Após consulta com Ginecologista, a paciente foi encaminhada ao Coloproctologista e diagnosticada com fístula retovaginal baixa, sem lesões esfincterianas e perineais aparentes. Foi optado pelo tratamento cirúrgico via vaginal para correção da lesão, utilizando o Retalho de Martius, que consiste em
- A)retalho miomucoso retal.
Errada, porque retalho miomucoso retal é tecido do reto e não corresponde ao retalho de Martius.
- B)retalho cutâneo e adiposo da prega infraglútea.
Errada, porque o retalho cutâneo e adiposo da prega infraglútea não é a técnica descrita para a correção vaginal da fístula.
- C)retalho do músculo bulbocavernoso e adiposo adjacente.
Certa, pois o retalho de Martius é formado pelo músculo bulbocavernoso e tecido adiposo adjacente.
- D)retalho do músculo grácil.
Errada, porque o retalho do músculo grácil é outra opção reconstrutiva, mas não é o Martius.
- E)retalho cutâneo e adiposo do corpo perineal tipo V-Y.
Errada, porque o retalho cutâneo e adiposo do corpo perineal tipo V-Y é outra técnica de reparo perineal, sem relação com Martius.
Gabarito: C
A fístula retovaginal baixa é aquela comunicação anormal entre reto e vagina localizada mais próxima do períneo, e quando não há lesão esfincteriana ou perineal aparente, a correção por via vaginal costuma ser uma boa escolha.
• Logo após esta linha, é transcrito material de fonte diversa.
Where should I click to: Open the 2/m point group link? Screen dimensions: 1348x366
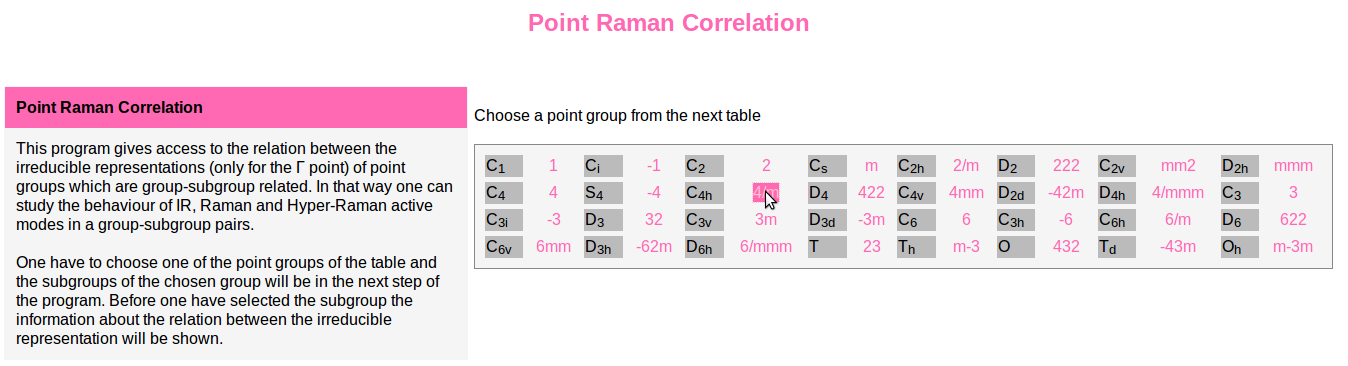coord(966,165)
Nesses casos, o cirurgião pode reforçar o fechamento com um retalho bem vascularizado para ajudar a cicatrização e reduzir recidiva. É aí que entra o retalho de Martius, clássico da cirurgia reconstrutiva vaginal. O retalho de Martius consiste no uso do músculo bulbocavernoso, junto com o tecido adiposo adjacente dos grandes lábios, geralmente mobilizado a partir da prega labiocrural. Na prática, ele funciona como um “colchão biológico” bem irrigado, interposto entre os planos suturados. Isso melhora a proteção do reparo e é especialmente útil em fístulas baixas, complexas ou recorrentes. Por isso, a alternativa C está correta: ela descreve exatamente o retalho de Martius como retalho do músculo bulbocavernoso e gordura adjacente. Não é um retalho retal, nem de coxa, nem de peritônio ou corpo perineal. A graça aqui é lembrar que o nome bonito esconde uma ideia simples: trazer tecido local, vascularizado e próximo da área lesionada. Em prova, quando aparecer "Martius", pense quase automaticamente em retalho lábio-perineal com bulbocavernoso e gordura. É um conceito muito cobrado em cirurgia ginecológica e coloproctológica por ser uma solução técnica elegante para reforço de fístulas vaginais.